[SOURCE DATA]
****

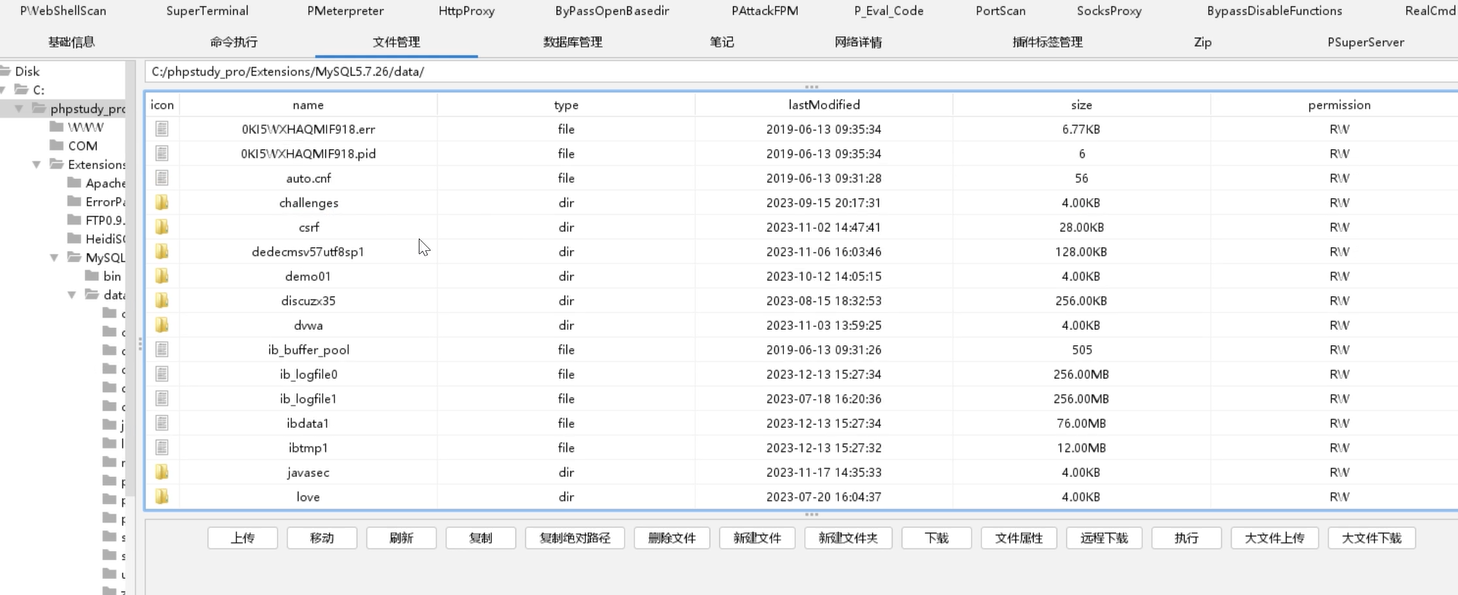This screenshot has height=595, width=1458.
Task: Sort the file list by lastModified column header
Action: point(823,105)
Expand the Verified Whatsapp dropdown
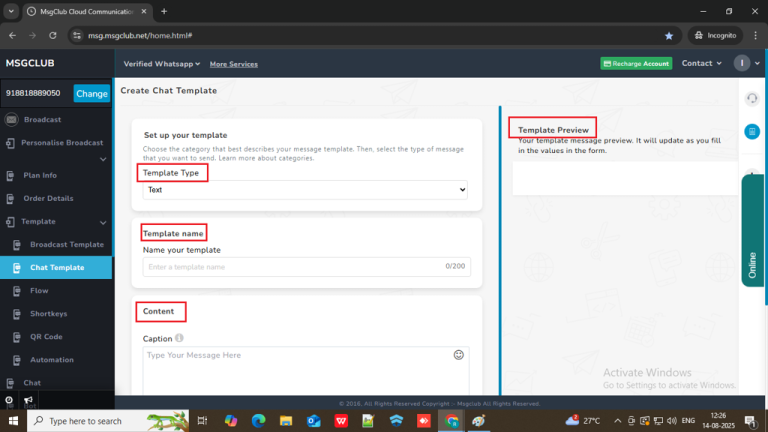Image resolution: width=768 pixels, height=432 pixels. 161,64
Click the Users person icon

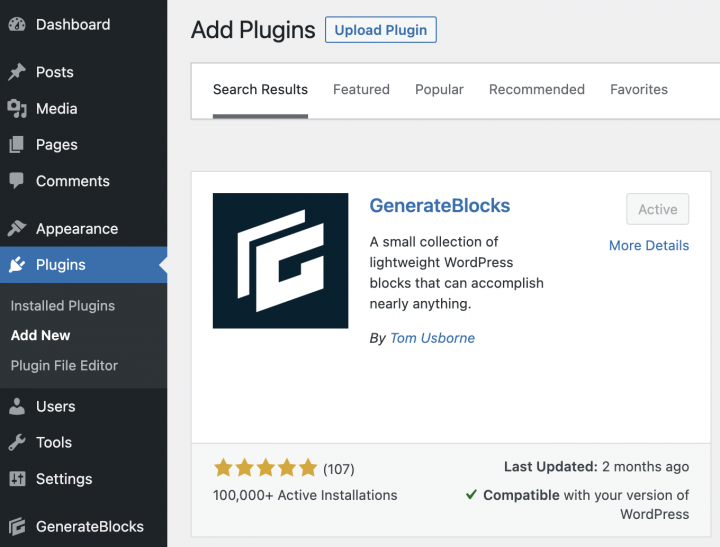(17, 407)

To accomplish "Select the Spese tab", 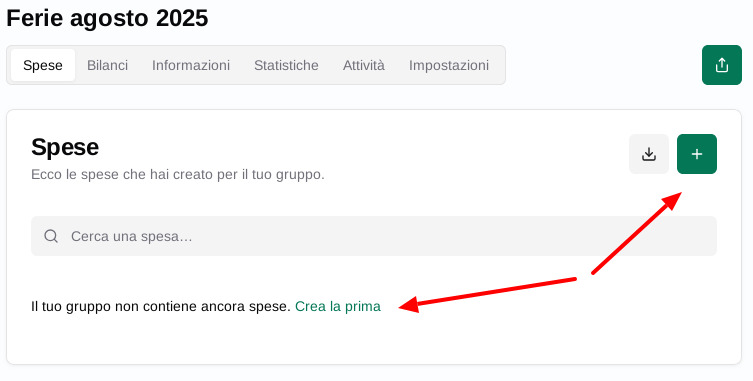I will coord(43,65).
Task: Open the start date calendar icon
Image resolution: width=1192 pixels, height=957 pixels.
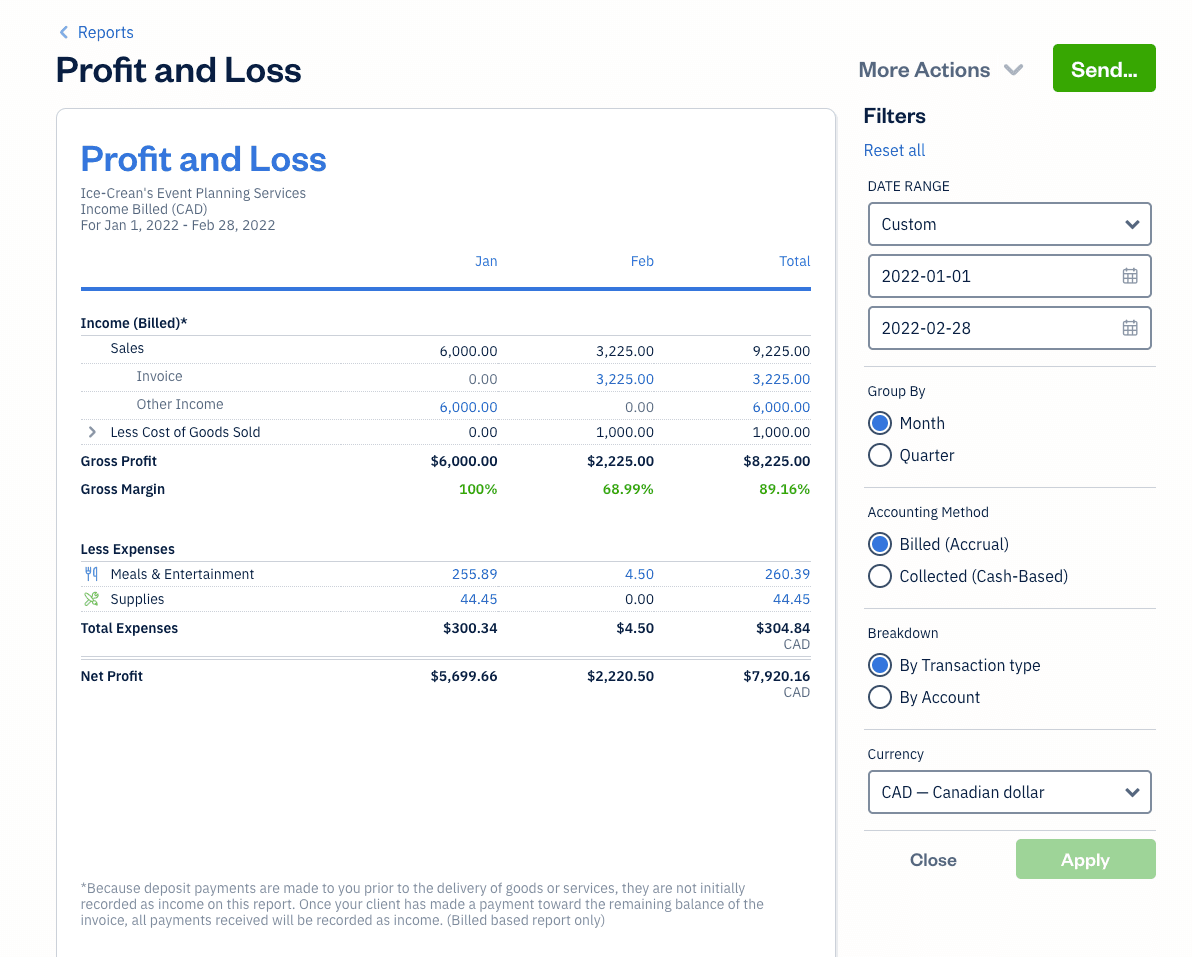Action: tap(1130, 276)
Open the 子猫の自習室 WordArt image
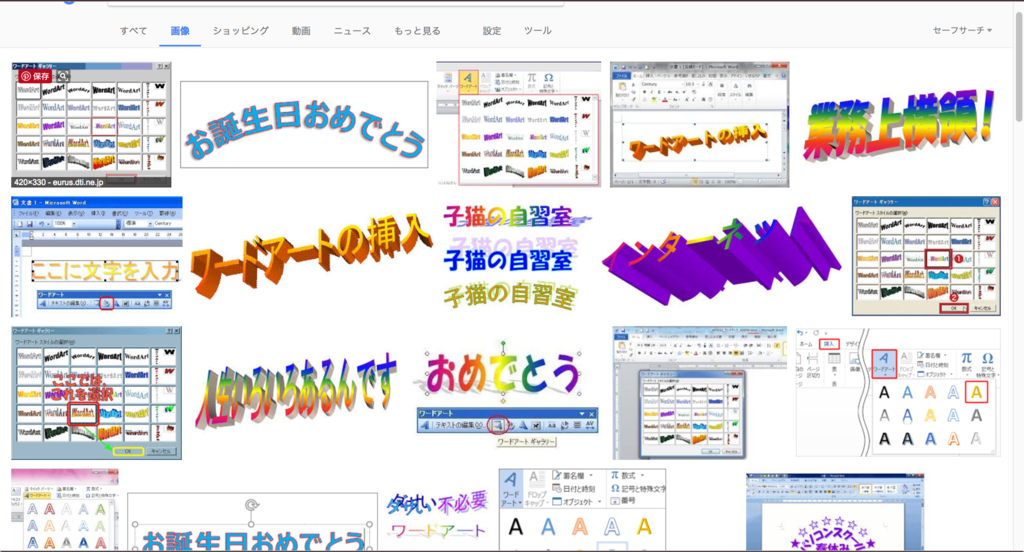 click(x=511, y=257)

****

[YOUR INSTRUCTIONS] Word for word, repeat only the lines from the line containing "Task: Open the start date calendar icon" through the end of the data, without any pictures.

[COMPLETED EXERCISE]
Task: Open the start date calendar icon
Image resolution: width=1192 pixels, height=957 pixels.
Action: tap(1130, 276)
Open the 子猫の自習室 WordArt image
 click(x=511, y=257)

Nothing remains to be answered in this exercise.